- _Assigned task_: Give back the listing word for word, from top to bottom.

- _Record excerpts_:
== Segment start ==

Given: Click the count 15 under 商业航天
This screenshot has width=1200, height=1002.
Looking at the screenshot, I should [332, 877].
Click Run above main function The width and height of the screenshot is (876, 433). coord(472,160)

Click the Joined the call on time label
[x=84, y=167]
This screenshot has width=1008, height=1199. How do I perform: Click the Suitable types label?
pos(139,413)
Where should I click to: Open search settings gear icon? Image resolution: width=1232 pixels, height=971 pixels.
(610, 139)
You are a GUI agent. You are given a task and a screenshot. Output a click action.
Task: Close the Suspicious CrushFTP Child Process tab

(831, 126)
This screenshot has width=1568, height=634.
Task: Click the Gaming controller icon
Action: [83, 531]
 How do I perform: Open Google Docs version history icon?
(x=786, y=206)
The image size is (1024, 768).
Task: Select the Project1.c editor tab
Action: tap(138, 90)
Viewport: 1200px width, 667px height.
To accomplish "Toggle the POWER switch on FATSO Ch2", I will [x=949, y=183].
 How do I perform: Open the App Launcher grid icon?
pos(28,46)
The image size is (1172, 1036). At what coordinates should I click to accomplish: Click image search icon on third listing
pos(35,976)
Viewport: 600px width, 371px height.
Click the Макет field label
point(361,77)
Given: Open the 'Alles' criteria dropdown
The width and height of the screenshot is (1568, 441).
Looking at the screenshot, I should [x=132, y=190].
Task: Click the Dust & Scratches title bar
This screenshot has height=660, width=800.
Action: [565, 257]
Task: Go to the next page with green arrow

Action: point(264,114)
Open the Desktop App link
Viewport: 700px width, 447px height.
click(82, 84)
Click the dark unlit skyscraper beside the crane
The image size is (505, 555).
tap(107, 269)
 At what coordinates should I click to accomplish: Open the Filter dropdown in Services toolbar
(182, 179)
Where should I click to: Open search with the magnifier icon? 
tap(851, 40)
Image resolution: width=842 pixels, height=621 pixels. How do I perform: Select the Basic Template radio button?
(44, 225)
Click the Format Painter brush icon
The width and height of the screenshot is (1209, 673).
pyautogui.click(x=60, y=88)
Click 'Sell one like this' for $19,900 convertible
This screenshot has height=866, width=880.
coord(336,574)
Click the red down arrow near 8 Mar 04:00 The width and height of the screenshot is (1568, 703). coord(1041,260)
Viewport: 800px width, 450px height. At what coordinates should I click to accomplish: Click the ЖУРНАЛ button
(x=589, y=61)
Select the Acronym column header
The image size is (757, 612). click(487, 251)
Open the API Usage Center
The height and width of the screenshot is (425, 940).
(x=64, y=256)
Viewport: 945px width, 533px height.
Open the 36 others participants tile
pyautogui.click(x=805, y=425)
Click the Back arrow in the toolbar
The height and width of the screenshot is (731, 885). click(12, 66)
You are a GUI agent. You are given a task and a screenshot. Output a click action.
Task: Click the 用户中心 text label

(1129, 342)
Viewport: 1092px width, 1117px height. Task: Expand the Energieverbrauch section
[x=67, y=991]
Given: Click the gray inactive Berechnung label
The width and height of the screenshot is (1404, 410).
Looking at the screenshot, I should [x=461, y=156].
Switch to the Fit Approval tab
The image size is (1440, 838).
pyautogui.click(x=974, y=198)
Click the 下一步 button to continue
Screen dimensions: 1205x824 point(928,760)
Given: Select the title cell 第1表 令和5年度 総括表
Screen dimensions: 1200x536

== Segment end ==

- _Exercise result_:
Given: Click the count 15 under 商业航天
This screenshot has width=1200, height=1002.
Looking at the screenshot, I should [332, 877].
Click Run above main function The width and height of the screenshot is (876, 433). coord(472,160)

Click the Joined the call on time label
[x=84, y=167]
This screenshot has width=1008, height=1199. How do I perform: Click the Suitable types label?
pos(139,413)
Where should I click to: Open search settings gear icon? Image resolution: width=1232 pixels, height=971 pixels.
(610, 139)
You are a GUI agent. You are given a task and a screenshot. Output a click action.
Task: Close the Suspicious CrushFTP Child Process tab

(831, 126)
This screenshot has width=1568, height=634.
Task: Click the Gaming controller icon
Action: [83, 531]
 How do I perform: Open Google Docs version history icon?
(x=786, y=206)
The image size is (1024, 768).
Task: Select the Project1.c editor tab
Action: tap(138, 90)
Viewport: 1200px width, 667px height.
To accomplish "Toggle the POWER switch on FATSO Ch2", I will [x=949, y=183].
 How do I perform: Open the App Launcher grid icon?
pos(28,46)
The image size is (1172, 1036). At what coordinates should I click to accomplish: Click image search icon on third listing
pos(35,976)
Viewport: 600px width, 371px height.
Click the Макет field label
point(361,77)
Given: Open the 'Alles' criteria dropdown
The width and height of the screenshot is (1568, 441).
Looking at the screenshot, I should [x=132, y=190].
Task: Click the Dust & Scratches title bar
This screenshot has height=660, width=800.
Action: [565, 257]
Task: Go to the next page with green arrow

Action: point(264,114)
Open the Desktop App link
Viewport: 700px width, 447px height.
click(82, 84)
Click the dark unlit skyscraper beside the crane
The image size is (505, 555).
tap(107, 269)
 At what coordinates should I click to accomplish: Open the Filter dropdown in Services toolbar
(182, 179)
Where should I click to: Open search with the magnifier icon? 
tap(851, 40)
Image resolution: width=842 pixels, height=621 pixels. How do I perform: Select the Basic Template radio button?
(44, 225)
Click the Format Painter brush icon
The width and height of the screenshot is (1209, 673).
pyautogui.click(x=60, y=88)
Click 'Sell one like this' for $19,900 convertible
This screenshot has height=866, width=880.
coord(336,574)
Click the red down arrow near 8 Mar 04:00 The width and height of the screenshot is (1568, 703). coord(1041,260)
Viewport: 800px width, 450px height. At what coordinates should I click to accomplish: Click the ЖУРНАЛ button
(x=589, y=61)
Select the Acronym column header
The image size is (757, 612). click(487, 251)
Open the API Usage Center
The height and width of the screenshot is (425, 940).
(x=64, y=256)
Viewport: 945px width, 533px height.
Open the 36 others participants tile
pyautogui.click(x=805, y=425)
Click the Back arrow in the toolbar
The height and width of the screenshot is (731, 885). click(12, 66)
You are a GUI agent. You are given a task and a screenshot. Output a click action.
Task: Click the 用户中心 text label

(1129, 342)
Viewport: 1092px width, 1117px height. Task: Expand the Energieverbrauch section
[x=67, y=991]
Given: Click the gray inactive Berechnung label
The width and height of the screenshot is (1404, 410).
Looking at the screenshot, I should [x=461, y=156].
Switch to the Fit Approval tab
The image size is (1440, 838).
pyautogui.click(x=974, y=198)
Click the 下一步 button to continue
Screen dimensions: 1205x824 point(928,760)
Given: Select the title cell 第1表 令和5年度 総括表
Screen dimensions: 1200x536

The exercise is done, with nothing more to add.